Le modèle américain n’est pas convenable pour nous

Jacques Berset, agence Apic

Fribourg, 1er novembre 2004 (Apic) Ville multi-ethnique du Nord de l’Irak, riche en pétrole, Kirkouk est revendiquée par les Kurdes, qui veulent en faire leur métropole. Fortement arabisée sous Saddam Hussein, la ville «kurde» est également peuplée d’Arabes, d’Assyriens et de Turcomans. Le nouvel archevêque chaldéen de Kirkouk, Mgr Louis Sako, invité en Suisse par l’oeuvre catholique «Aide à l’Eglise en Détresse», était de passage à Fribourg à l’occasion de la Toussaint. Témoignage.
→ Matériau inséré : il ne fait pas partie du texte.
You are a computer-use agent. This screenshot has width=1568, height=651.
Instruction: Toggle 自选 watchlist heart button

Agé de 56 ans, Mgr Sako est un parfait connaisseur de la situation de son pays: dans le sillage de la chute de Saddam Hussein, il fut même élu, alors qu’il était curé à Mossoul, l’ancienne Ninive, vice-président du Conseil provisoire de la province de Mossoul. Ce prêtre chaldéen catholique travaillant dans la pastorale des jeunes et dans le dialogue islamo- chrétien, également consulteur du Conseil Pontifical pour le Dialogue Inter- religieux, a été élu archevêque de Kirkouk, fonction qu’il occupe depuis septembre de l’an dernier.
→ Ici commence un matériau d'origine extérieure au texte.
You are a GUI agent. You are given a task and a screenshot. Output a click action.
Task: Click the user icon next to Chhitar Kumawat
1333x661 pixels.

Apic: Mgr Louis Sako, présentez-nous d’abord votre archidiocèse.

Mgr Sako: A Kirkouk, il y a près de 12’000 chrétiens, en majorité chaldéens catholiques, sur une population de plus de 400’000 habitants. Les autres chrétiens sont syriens catholiques, syriens orthodoxes (jacobites), nestoriens, sans parler d’une paroisse évangélique et de quelques arméniens qui n’ont pas de prêtres.

Dans les premiers siècles, c’était une ville chrétienne. Au fil de l’histoire, l’identité a changé, notamment avec l’arrivée de l’islam. Les Kurdes revendiquent la ville, mais la minorité chrétienne essaie de faire un peu la balance et souhaite que l’on résolve le problème d’une manière civilisée, sans violence. Saddam Hussein a voulu arabiser cet important centre pétrolier, au détriment des Kurdes. De leur côté, les Turcomans – ils sont peut-être 100’000, mais il n’y a pas de statistiques fiables ! – réclament également la ville, et bénéficient de l’appui de la Turquie. On connaît le nombre des chrétiens en raison des registres de baptêmes, mais pour les autres. En Orient, on exagère toujours le nombre pour se donner toujours plus d’importance.

Apic: La dictature de Saddam Hussein a disparu, mais la situation ne s’est pas arrangée.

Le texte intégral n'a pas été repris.